- Zitierter Text:
▶

Auf was für einem Panel/Bildschirm willst Du denn Deine exorbitant vielen Farben anzeigen? Kann man da überhaupt so viele Farbvarianten erkennen? Wozu braucht man so viele Farbvarianten?

Harald


----------



## Dementis (8 März 2011)

He cool, Danke Leute genau das hab ich gesucht!!

Klappt super


----------



## Dementis (8 März 2011)

Jetzt mus ich nur noch den Farbcode des sich daraus ergibt über eine Variable in die sps übertragen


----------



## Dementis (9 März 2011)

So ich brauch nochmal ne kleine Hilfe!

Die Kommunikation mit SPS bzw der RGB variablen Funktioniert ohne Probleme jetzt, nur würde ich gerne in Win cc Flex über ein "symbolische EA-Feld" (wenn möglich) eine dynamische Dropdown liste machen, wobei nicht zwingend ein Text drin stehen soll, sondern bestimmte Farben zur auswahl stehen sollten.

Notfalls könnte man das auch mit einer rezeptverwaltung realisieren schätz ich mal aber mit einer Dropdown liste würde es mir besser gefallen


----------



## rostiger Nagel (9 März 2011)

wenn du das über eine Drop Down Liste machen möchtest, geht das über eine
Textliste. Diese kannst du dan über eine Ein bzw. Ausgabefeld verarbeiten.


----------



## Dementis (9 März 2011)

Das ist mir schon klar.

aber ich will das ja Dynamisch machen, d.h. das immer wieder ein Eintrag dazu kommen kann.
Najo ich könnte das limitieren aber dann stellt sich die Frage wie ich die einzelnen Eintrage mit der Farbe gestalten kann bzw eine Farbe zuweisen kann.


----------



## rostiger Nagel (9 März 2011)

ich versteh noch nicht ganz worauf du hinaus willst, kannst du das noch
einmal ein bischen ausführlicher darstellen.


----------



## PN/DP (9 März 2011)

Man kann den Text eines Listeneintrages dynamisch ändern.
Man kann die Anzahl der Listeneinträge NICHT ändern.
Einzelne Listeneinträge verschiedenfarbig einfärben kann man auch nicht.

Harald


----------



## Jochen Kühner (9 März 2011)

Dementis schrieb:


> Das ist mir schon klar.
> 
> aber ich will das ja Dynamisch machen, d.h. das immer wieder ein Eintrag dazu kommen kann.
> Najo ich könnte das limitieren aber dann stellt sich die Frage wie ich die einzelnen Eintrage mit der Farbe gestalten kann bzw eine Farbe zuweisen kann.



Hast du ein Panel, oder eine PC Runtime? Vieleicht liese sich auf der PC Rutime sowas mit einem Zusatzcontrol loesen!


----------



## Dementis (9 März 2011)

Schade, das es nicht so geht wie mir das vorstelle. 

@jochen hab Runtime

Najo hab mir jetzt ne alternative überlegt.
Ich werd das einfach mit Buttons realisieren da werd ich das einfach begrenzen.

◀

- Aufgabe 1:
Beantworte die folgenden Fragen zum Forumsverlauf über WinCC Flex.
(a) Worüber lässt sich laut rostiger Nagel eine Dropdown-Liste umsetzen?
(b) Was kann man laut PN/DP an einem Listeneintrag dynamisch ändern?
(c) Womit will Dementis die Auswahl am Ende realisieren?
- Aufgabe 2: Übersetze den Satz „Einzelne Listeneinträge verschiedenfarbig einfärben kann man auch nicht.“ aus dem Forumsverlauf über WinCC Flex ins Englische.
- Aufgabe 3: Setze den Forumsverlauf über WinCC Flex nach seinem letzten Satz fort.

- Datenzeilen:
▶

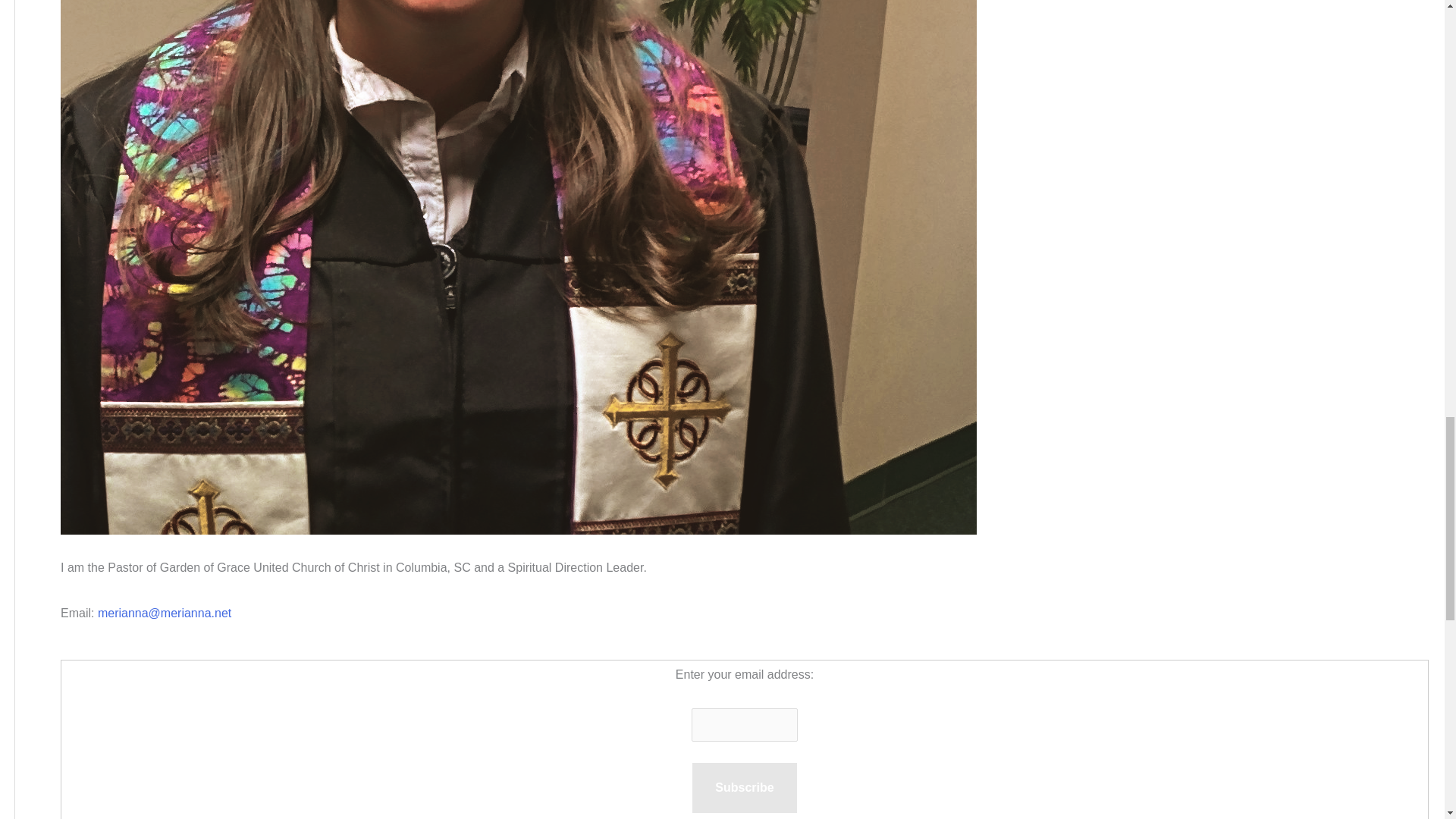
Subscribe (744, 787)
Subscribe (744, 787)
Given the description of an element on the screen output the (x, y) to click on. 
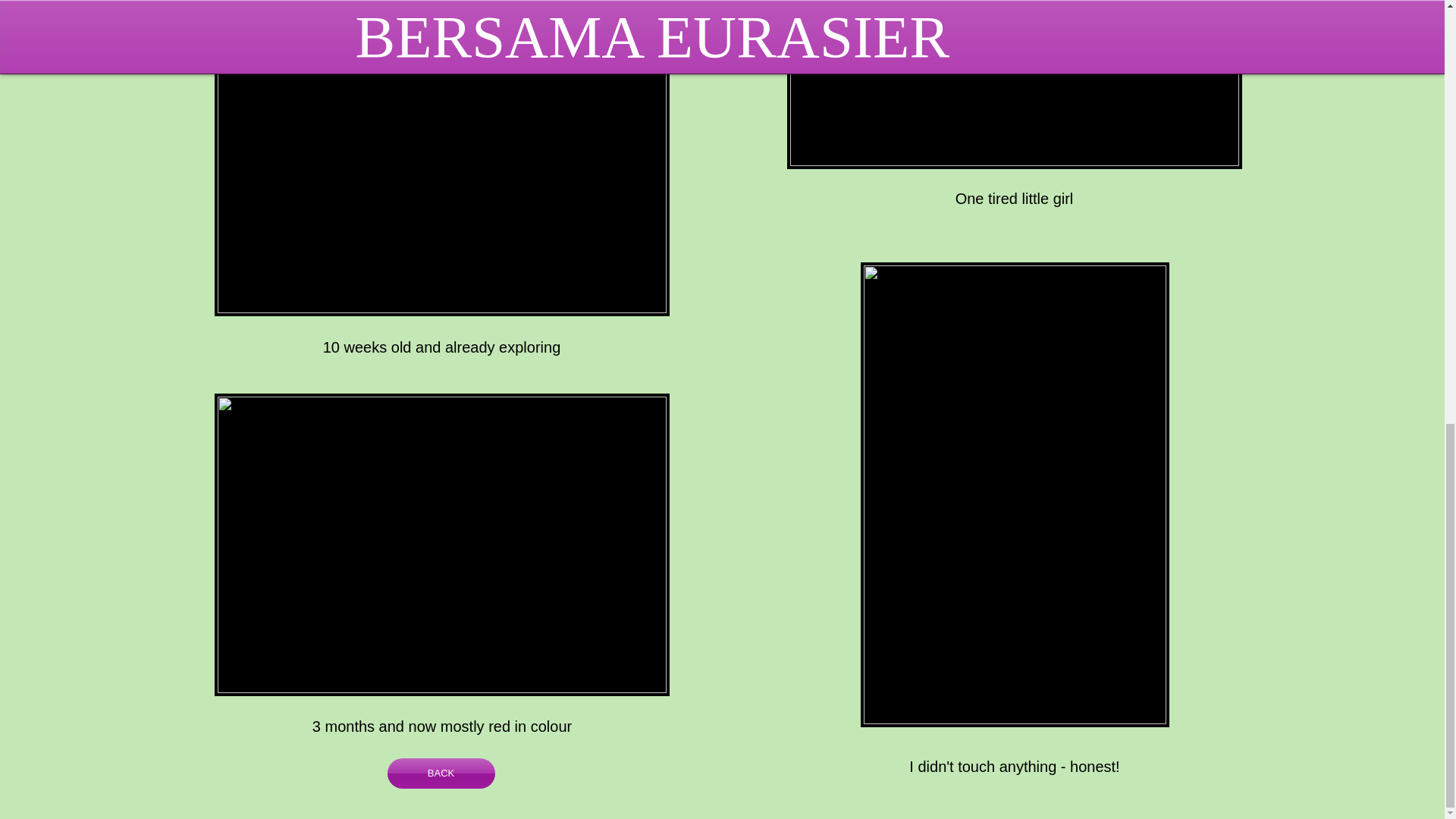
BACK (441, 773)
Given the description of an element on the screen output the (x, y) to click on. 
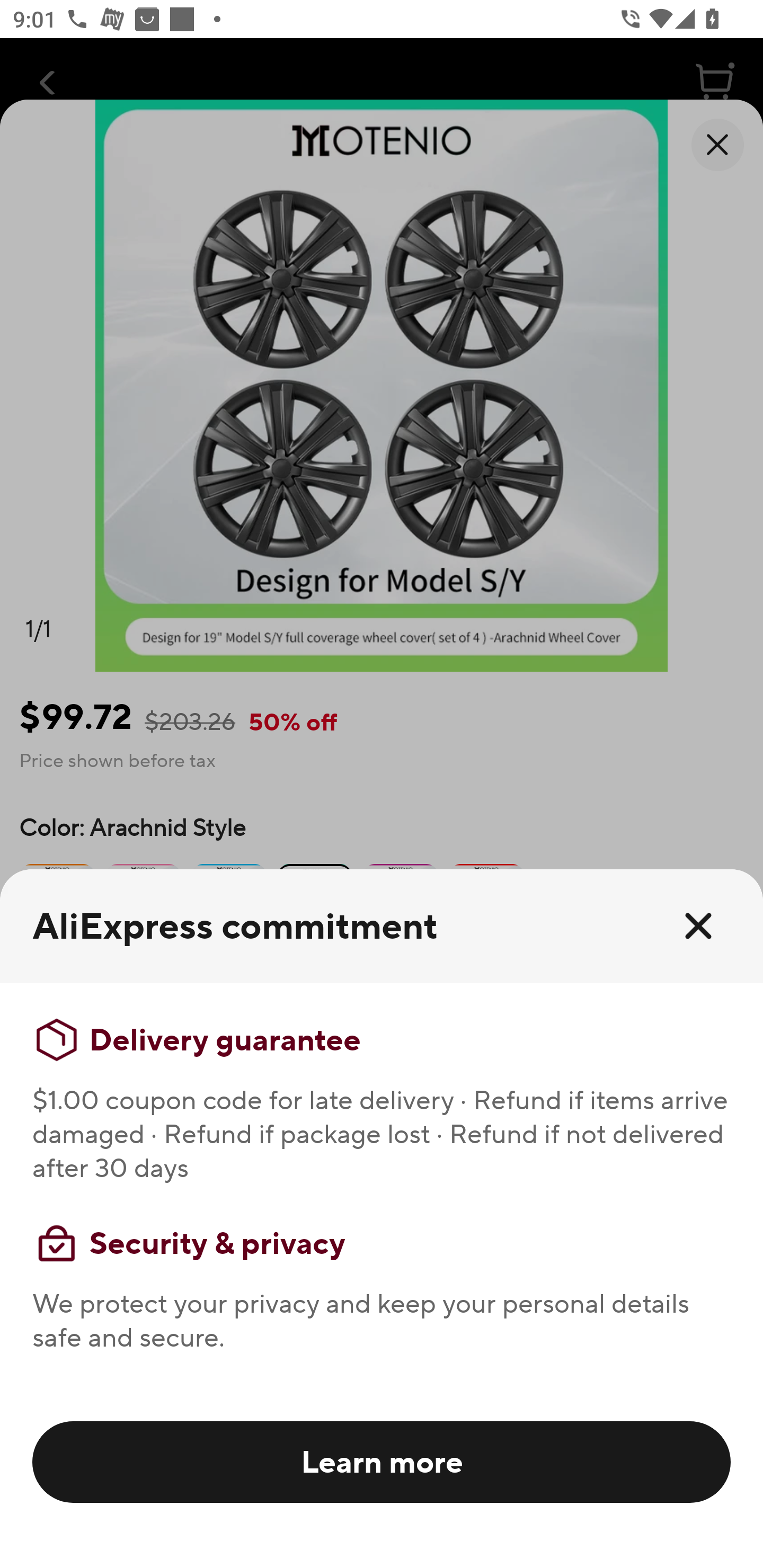
Learn more (381, 1461)
Given the description of an element on the screen output the (x, y) to click on. 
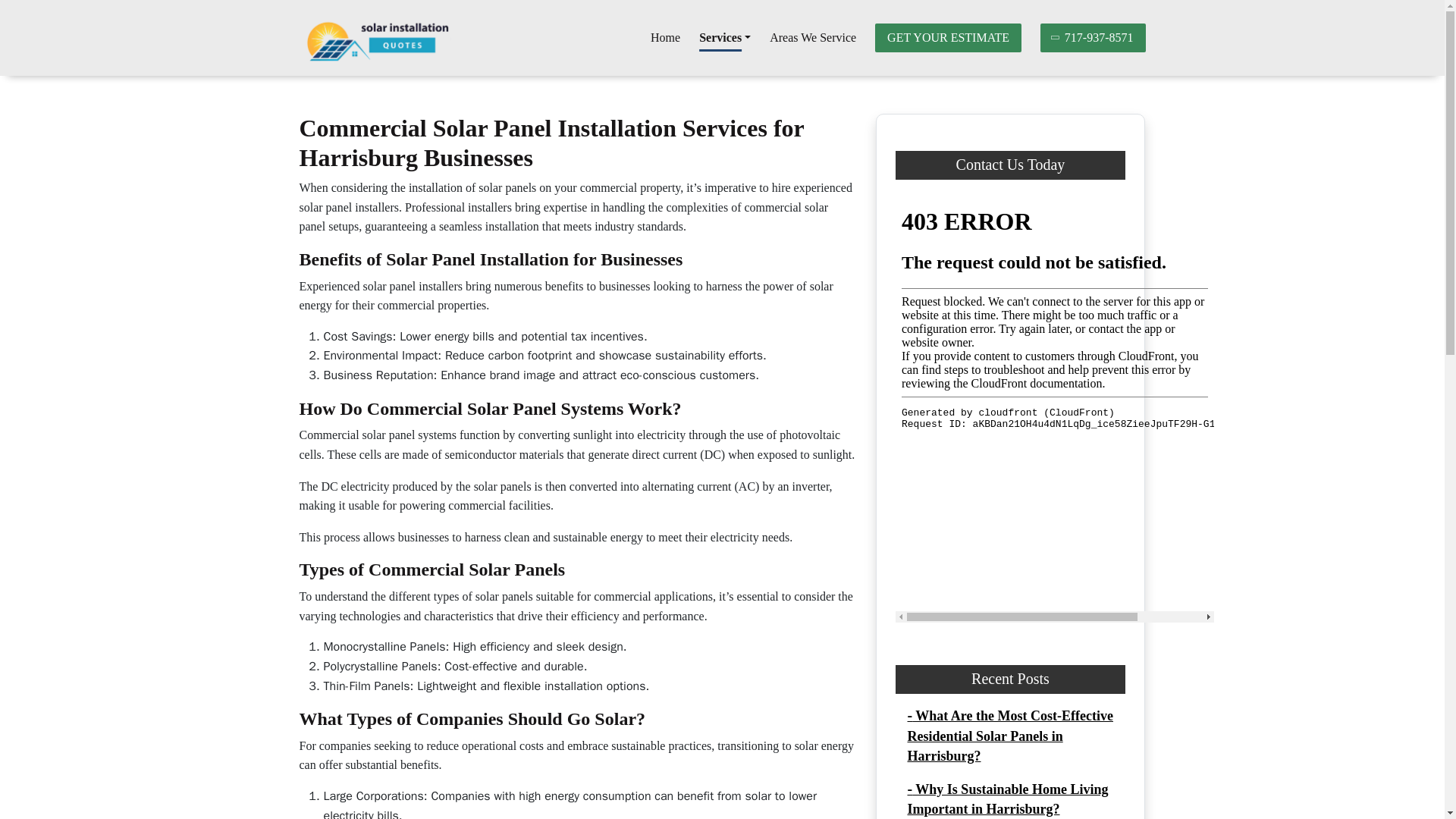
Home (664, 38)
Areas We Service (813, 38)
717-937-8571 (1093, 37)
Areas We Service (813, 38)
GET YOUR ESTIMATE (948, 37)
- Why Is Sustainable Home Living Important in Harrisburg? (1007, 799)
Services (724, 38)
Home (664, 38)
Services (724, 38)
Given the description of an element on the screen output the (x, y) to click on. 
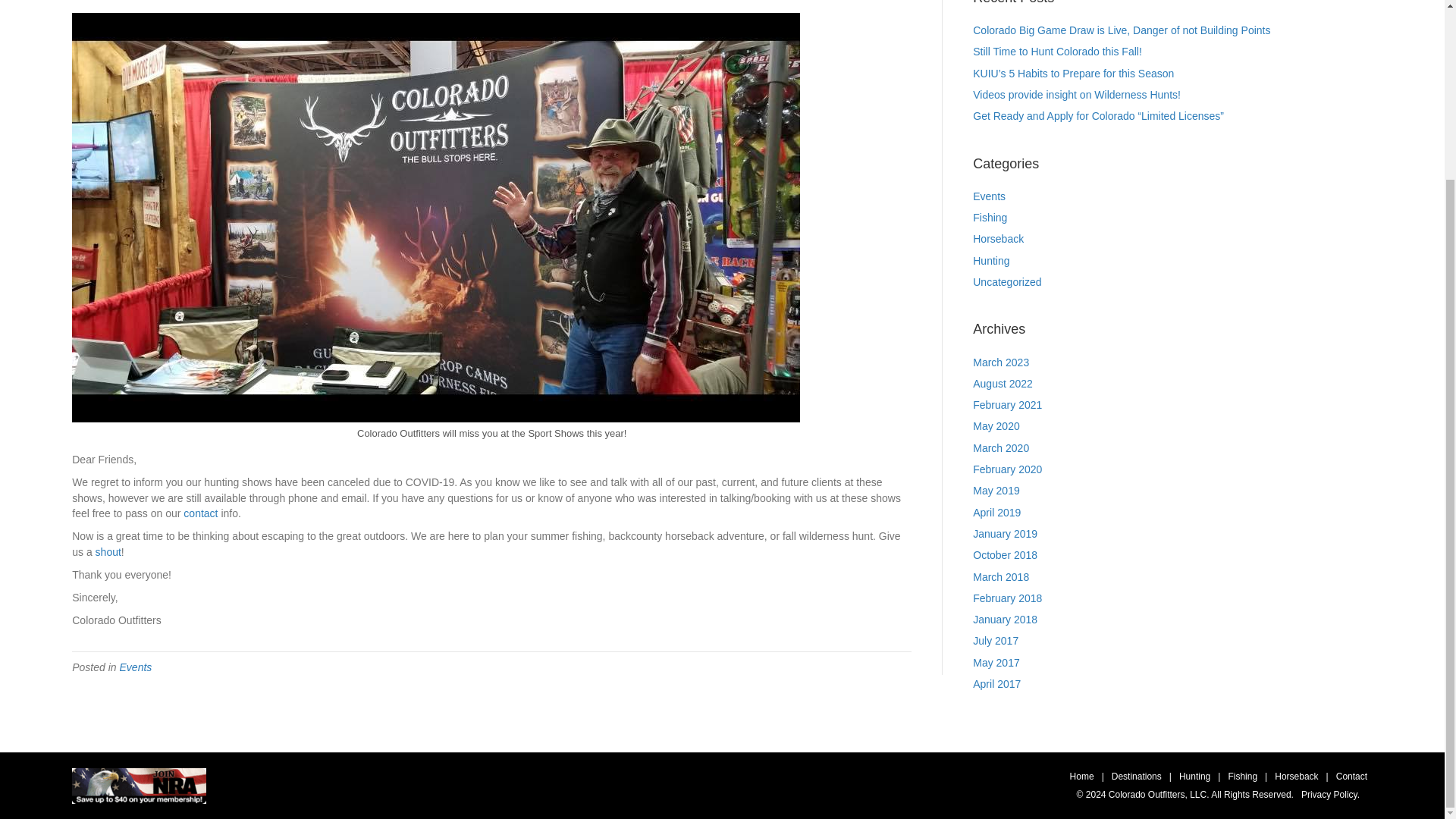
Hunting (1194, 776)
Home (1082, 776)
Fishing (1242, 776)
Privacy Policy (1330, 794)
Horseback (1296, 776)
Contact (1351, 776)
Destinations (1136, 776)
Given the description of an element on the screen output the (x, y) to click on. 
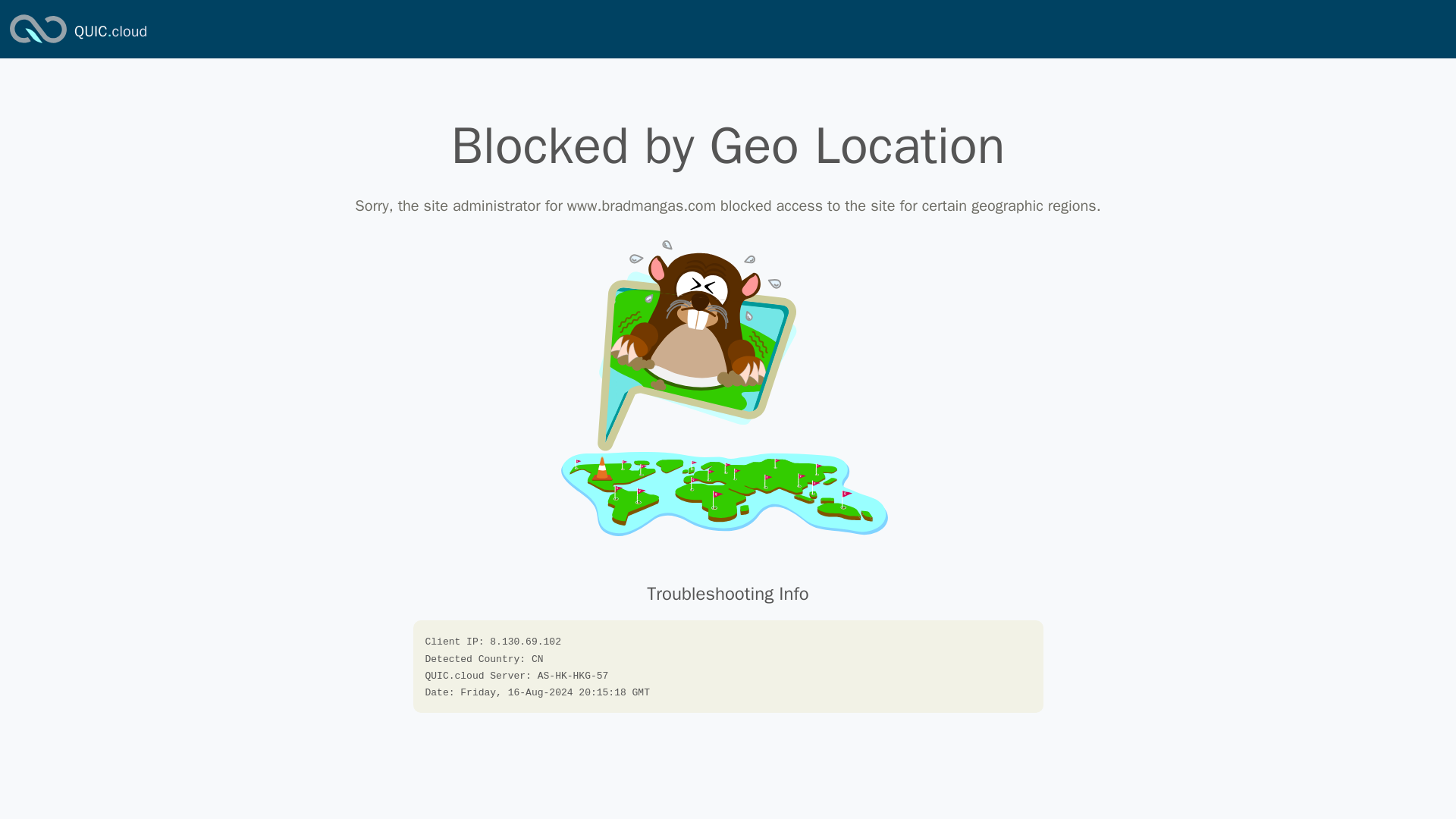
QUIC.cloud (110, 31)
QUIC.cloud (110, 31)
QUIC.cloud (37, 43)
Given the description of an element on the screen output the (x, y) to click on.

◀

- Lösung 1:
(a) Über eine Textliste, die über ein Ein- bzw. Ausgabefeld verarbeitet wird.
(b) Den Text eines Listeneintrages.
(c) Mit Buttons.

- Lösung 2: You also cannot color individual list entries in different colors.

- Lösung 3:
Was ich gern noch machen würde, ist das man wie bei div. grafik programmen oder auch bei Excel die Farbpalette einblenden kann bzw eine gewünschte Farbe auswählen kann und diese dann verarbeitet.


----------



## Jochen Kühner (9 März 2011)

Also Ich habs grad versucht.

Die Win Forms Listbox als Zusatzcontrol, lässt sich zwar plazieren, aber danach stürzt bei mir Runtime ab. 
Hab aber noch "S7FlatComboBox" gefunden. Da funktionierts per Script über AddItem Einträge hinzuzufügen!


----------



## Dementis (9 März 2011)

danke jochen für die info.

Najo hab ich entschieden das ohne Dropdown menü zu machen..

Das größte Problem was ich eher momentan habe das ich die Farbeinstellung nicht per Schieber realisieren will sondern anhand einer Farbpalette.

Also das ich so ein Fester bekomm wie bei Excel oder anderen (Grafik) Programmen und ich dann per klick auf die gewünschte Farbe der RGB code ausgelesen wird.


----------



## rostiger Nagel (9 März 2011)

Jochen Kühner schrieb:


> Also Ich habs grad versucht.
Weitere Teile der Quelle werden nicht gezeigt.